Mittelfingeraffäre: Warum Gregor Gysi jetzt Bodo Ramelow verteidigt

Im Juli zeigte Thüringens Ministerpräsident Bodo Ramelow (Linke) dem AfD-Abgeordneten Stefan Möller in einer Landtagssitzung den Mittelfinger und bezeichnete ihn als „widerlichen Drecksack“. Vorausgegangen war eine Debatte über den Umgang mit Verfassungsschutzakten zum Nationalsozialistischen Untergrund (NSU), in der Möller erklärte, Ramelow selbst sei in der Vergangenheit ja durch den Verfassungsschutz beobachtet worden. Nachdem Möller den Linken-Politiker wegen Beleidigung anzeigte, hat der nun seinen Parteifreund und Rechtsanwalt Gregor Gysi gebeten, ihn juristisch zu vertreten. Herr Gysi, können Sie das, was Bodo Ramelow gesagt und getan hat, nachvollziehen? Er hat es getan. Und das, was der AfD-Abgeordnete vorher gesagt hat, war eine Unverschämtheit. Finden Sie Ramelows Vorgehen vertretbar? Es ist auf jeden Fall nicht strafrechtlich verfolgbar. Denn es gibt das Recht der Indemnität. Das bedeutet: Abgeordnete dürfen für das, was sie im Plenum sagen, nicht zur Verantwortung gezogen werden. Sonst hätte man ja ständig Prozesse zwischen ihnen.

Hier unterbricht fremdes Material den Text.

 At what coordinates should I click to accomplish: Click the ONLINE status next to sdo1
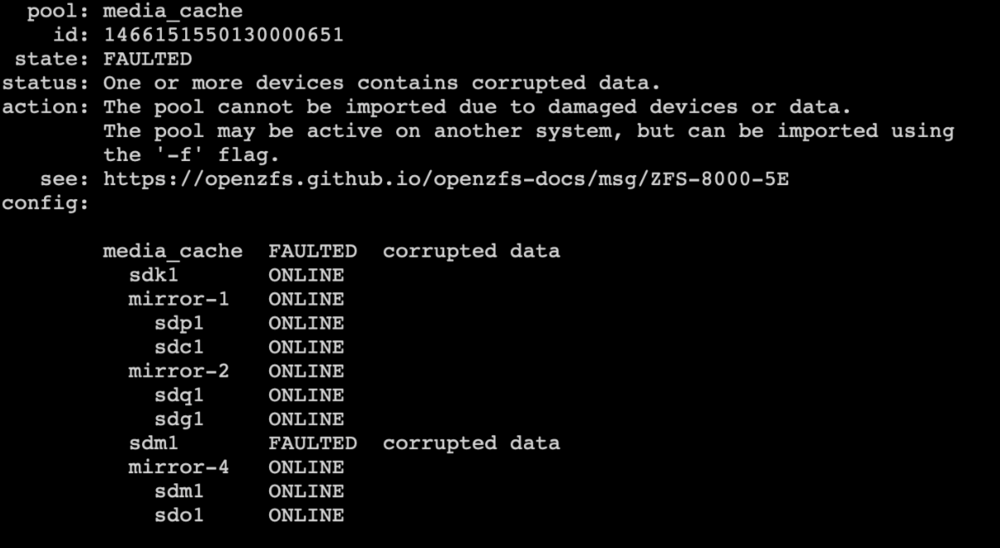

Die Immunität, das heißt das Verbot der Strafverfolgung, kann aufgehoben werden, aber die Indemnität nicht. Es imponiert mir im Übrigen auch ein bisschen, wie Bodo Ramelow das als Ministerpräsident gemacht hat. Die Bevölkerung wird das unterschiedlich sehen. Die einen werden es richtig finden, die anderen werden sagen: Nee, er hätte das bleiben lassen sollen. Aber Bodo Ramelow ist nun mal so ein Typ. Er ist diesen Weg gegangen. Und ich vertrete ihn gern. Wie sieht die Lage juristisch konkret aus? Na ja, das Problem besteht darin, dass Bodo Ramelow das, was er im Plenum gesagt hat, später gegenüber dem MDR wiederholte. Das kann man unterschiedlich interpretieren. Ich sage: Die Fernsehzuschauerinnen und Fernsehzuschauer, die gar nicht verfolgt haben, was er im Landtag gesagt hat, für die musste er es wiederholen, damit sie das Interview verstehen. Und da er von Möller nichts hält, hat er gesagt, dass er bei seiner Einschätzung bleibt. So einfach, wie es sich der betroffene AfD-Abgeordnete denkt, ist es jedenfalls nicht.